»»

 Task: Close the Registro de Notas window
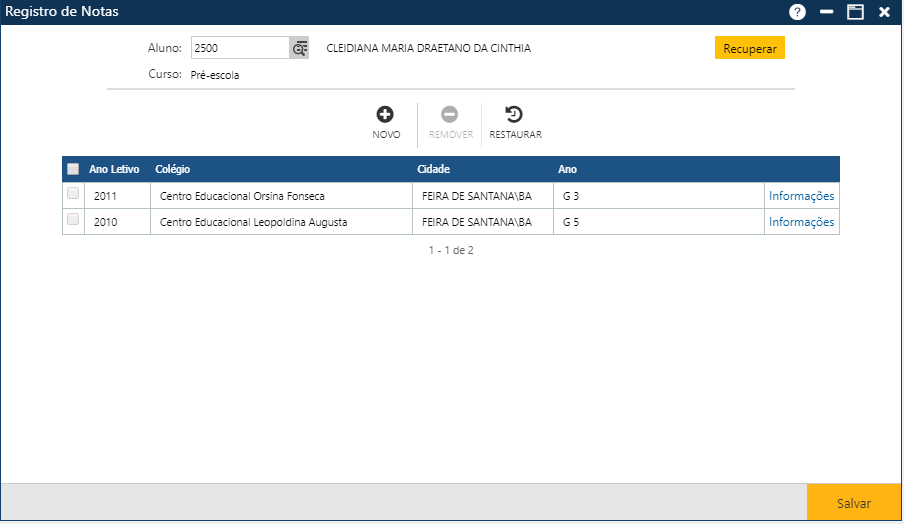[x=884, y=12]
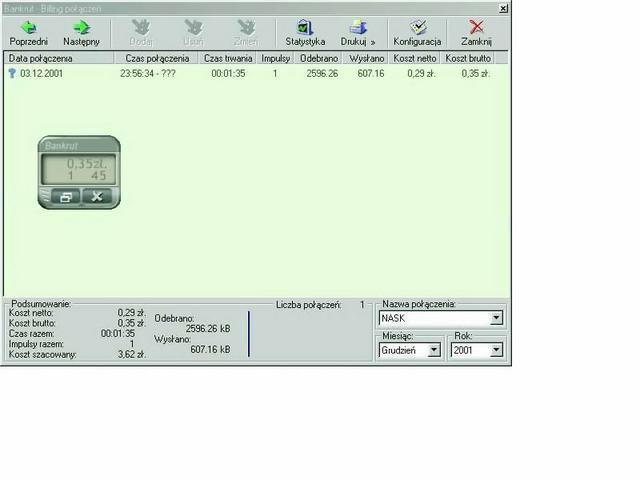
Task: Open the Miesiąc month dropdown
Action: [x=434, y=351]
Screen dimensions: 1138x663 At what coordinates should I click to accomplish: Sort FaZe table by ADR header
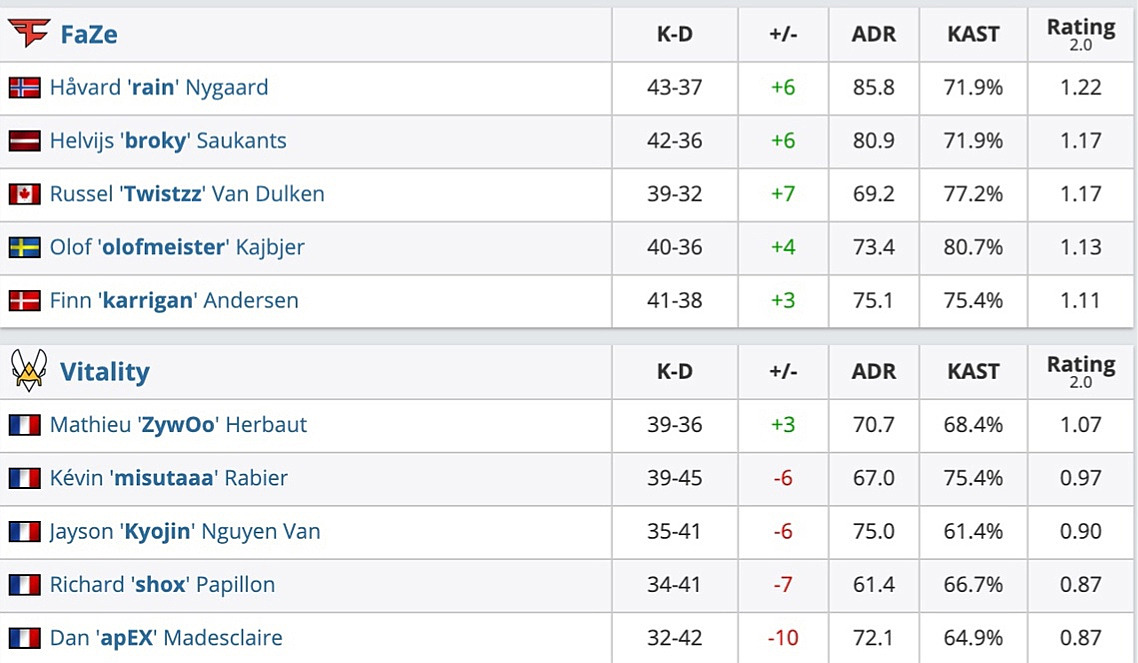[x=873, y=35]
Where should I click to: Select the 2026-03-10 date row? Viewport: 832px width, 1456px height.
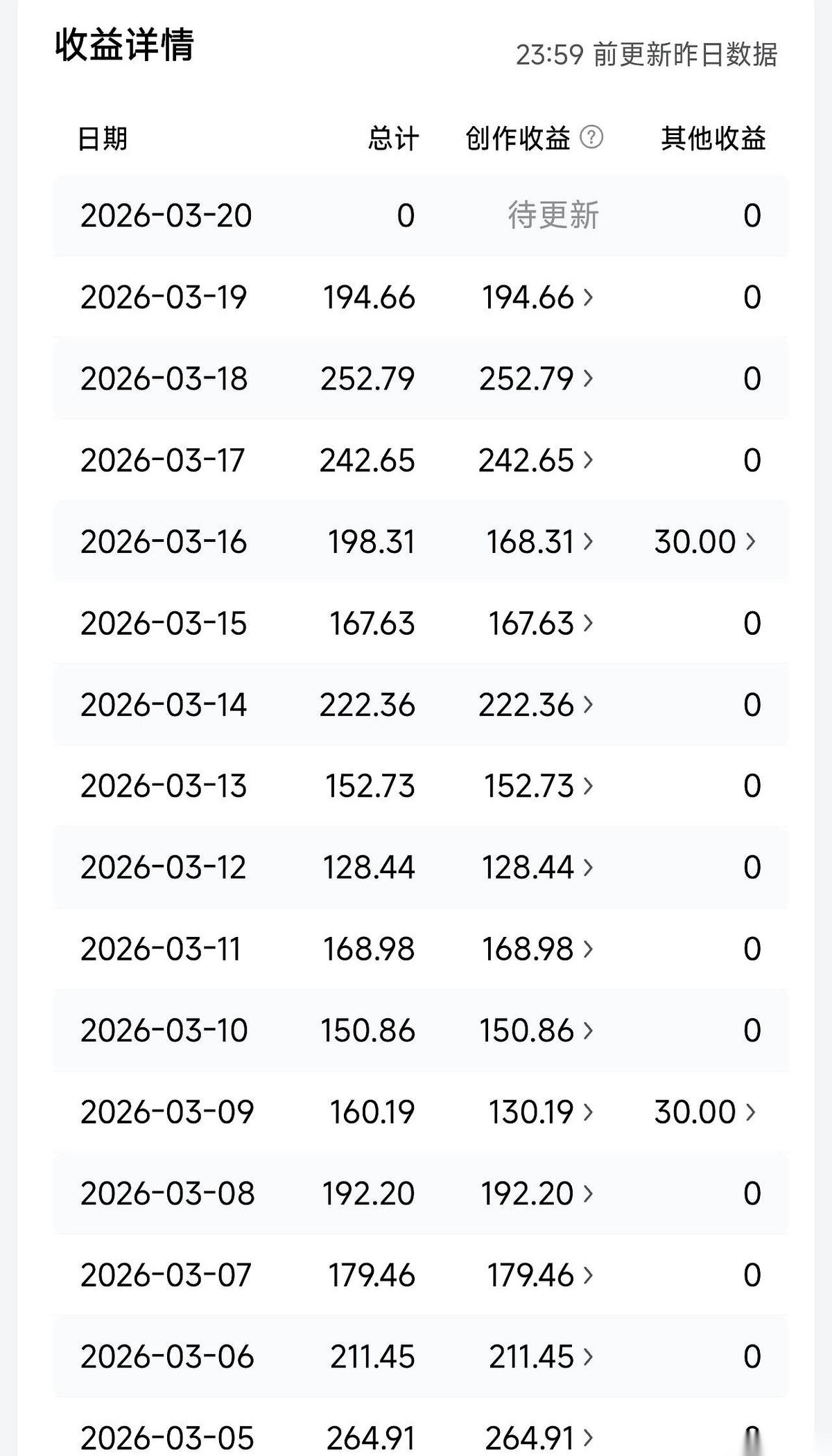421,1030
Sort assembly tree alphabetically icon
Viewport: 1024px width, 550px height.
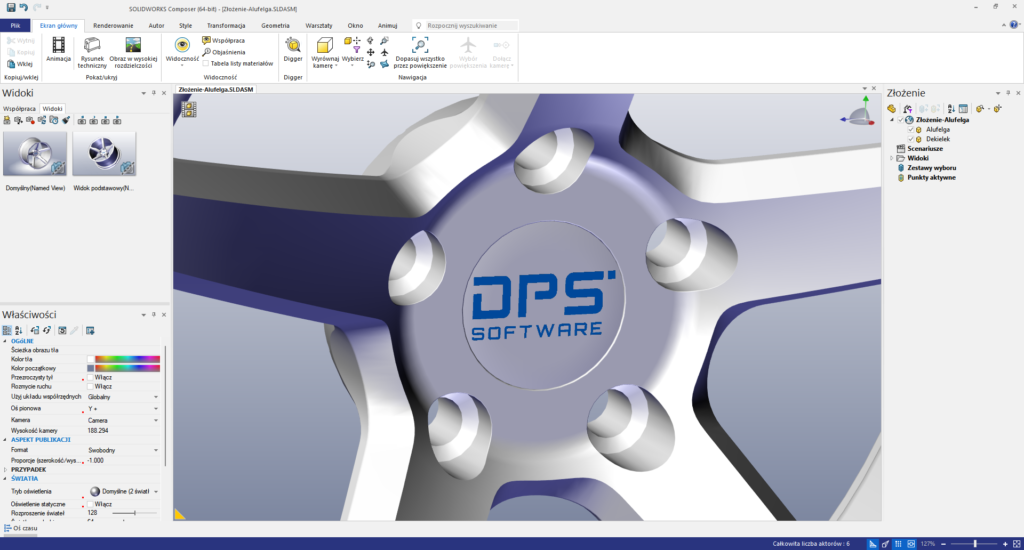tap(950, 108)
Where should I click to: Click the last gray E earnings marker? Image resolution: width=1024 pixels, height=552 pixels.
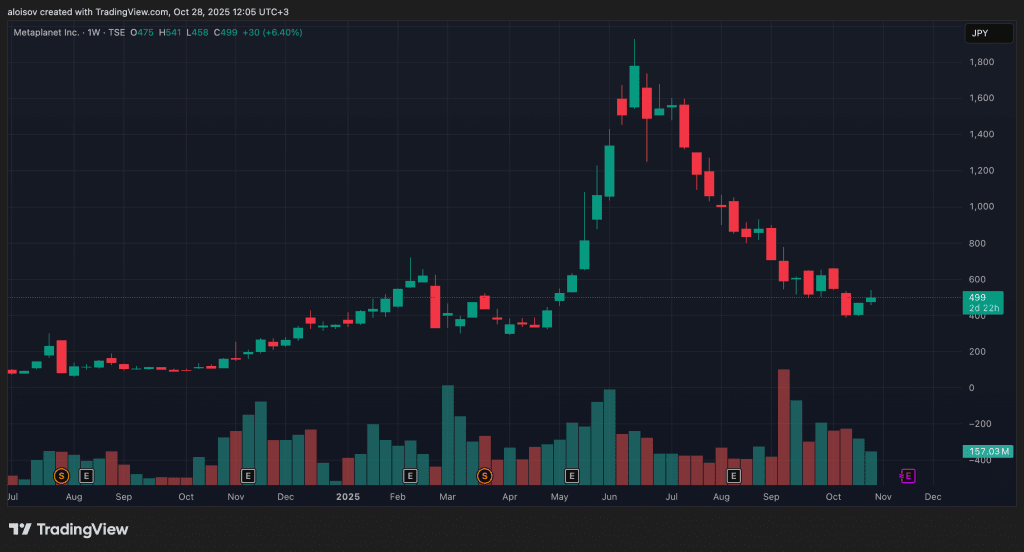click(x=733, y=476)
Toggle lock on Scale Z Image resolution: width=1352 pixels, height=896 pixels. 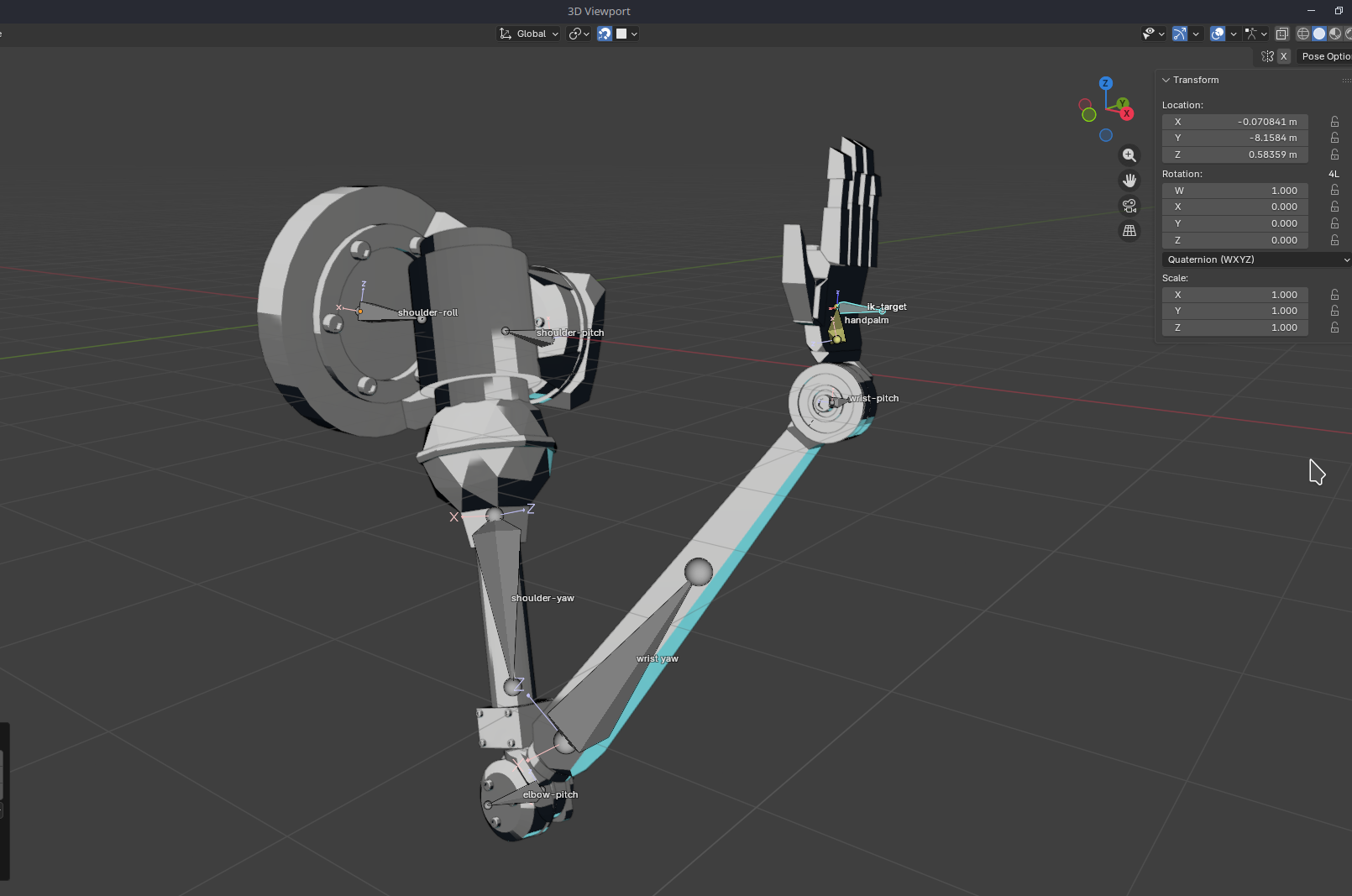1334,327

««

> TRY IT:
Reproduce the data above line for line, from its first line through the line containing "Sort assembly tree alphabetically icon", both ends included, with the pictures omitted and nothing more.

> OUTPUT BELOW:
 Task: Close the Registro de Notas window
[x=884, y=12]
Task: Open the Miesiąc month dropdown
Action: [x=434, y=351]
Screen dimensions: 1138x663 At what coordinates should I click to accomplish: Sort FaZe table by ADR header
[x=873, y=35]
Where should I click to: Select the 2026-03-10 date row? Viewport: 832px width, 1456px height.
421,1030
Sort assembly tree alphabetically icon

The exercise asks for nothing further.